You’ve been ending text messages wrong and it’s probably making people hate you

You’ve been ending text messages wrong and it’s probably making people hate you
09 December 2015

No one likes abrupt text messages, period.

Or full stop - depends which side of the Atlantic Ocean you fall on we suppose. But what everyone can surely agree on is how using too much punctuation in our text messages creates a minefield of misunderstanding.

Yes, we know, ending a regular text with a tiny dot is sometimes done on purpose - to prove a point in a heated argument, or let some poor sap from Tinder know they aren’t getting that second Tinder date – but more often than not it turns friendly conversations into frosty ones.

And now one scientific study led by Binghamton University's Celia Klis, has pretty much confirmed it, revealing that texts ending with full stops was perceived as being less sincere by its group of 126 participants.

"Text messaging is one of the most frequently used computer-mediated communication (CMC) methods. The rapid pace of texting mimics face-to-face communication, leading to the question of whether the critical non-verbal aspects of conversation, such as tone, are expressed in CMC," read the findings recently published in the journal Computers in Human Behavior.

For the study, the undergraduate volunteers were presented with a series of text message invites and by a brief reply. When the reply was followed by a full stop, subjects deemed the response as less sincere than when no punctuation was used. 

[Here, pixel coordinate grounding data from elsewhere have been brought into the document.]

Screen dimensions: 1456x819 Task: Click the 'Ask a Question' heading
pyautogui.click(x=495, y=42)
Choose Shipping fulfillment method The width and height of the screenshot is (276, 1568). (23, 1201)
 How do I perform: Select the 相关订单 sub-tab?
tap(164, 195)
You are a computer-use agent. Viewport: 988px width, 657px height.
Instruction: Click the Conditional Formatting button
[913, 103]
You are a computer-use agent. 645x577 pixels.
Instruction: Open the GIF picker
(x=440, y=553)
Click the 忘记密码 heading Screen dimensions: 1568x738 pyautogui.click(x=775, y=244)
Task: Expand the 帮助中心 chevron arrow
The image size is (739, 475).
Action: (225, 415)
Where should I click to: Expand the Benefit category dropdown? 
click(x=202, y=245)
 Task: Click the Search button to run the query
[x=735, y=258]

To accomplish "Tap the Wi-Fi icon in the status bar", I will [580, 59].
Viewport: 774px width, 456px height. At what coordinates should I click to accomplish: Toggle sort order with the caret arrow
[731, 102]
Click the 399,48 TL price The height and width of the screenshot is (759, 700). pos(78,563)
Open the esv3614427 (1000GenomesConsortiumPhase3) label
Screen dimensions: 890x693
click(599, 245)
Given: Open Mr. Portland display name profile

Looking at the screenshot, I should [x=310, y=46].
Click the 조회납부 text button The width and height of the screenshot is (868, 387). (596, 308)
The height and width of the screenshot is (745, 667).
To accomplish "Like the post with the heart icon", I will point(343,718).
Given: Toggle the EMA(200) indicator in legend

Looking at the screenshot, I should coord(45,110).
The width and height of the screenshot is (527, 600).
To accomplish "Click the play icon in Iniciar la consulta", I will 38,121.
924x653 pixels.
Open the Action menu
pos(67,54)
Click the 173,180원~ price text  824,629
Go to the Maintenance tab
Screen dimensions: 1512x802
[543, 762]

Moreover, when the team attempted the test with handwritten notes, the same effect wasn’t apparent, making this type of punctuated passive aggression a smartphone-only concern:

"Texting is lacking many of the social cues used in actual face-to-face conversations. When speaking, people easily convey social and emotional information with eye gaze, facial expressions, tone of voice, pauses, and so on," Klin said in a statement. "People obviously can't use these mechanisms when they are texting. Thus, it makes sense that texters rely on what they have available to them — emoticons, deliberate misspellings that mimic speech sounds and, according to our data, punctuation."

So what about our old friend the exclamation mark, giving even the most innocuous of statements a Chandler Bing level of sarcasm?

In follow-up research by the team (still to be published), the punctuation mark will also make people sound much less sincere.

Could it be any more annoying?!

[Via: The Independent]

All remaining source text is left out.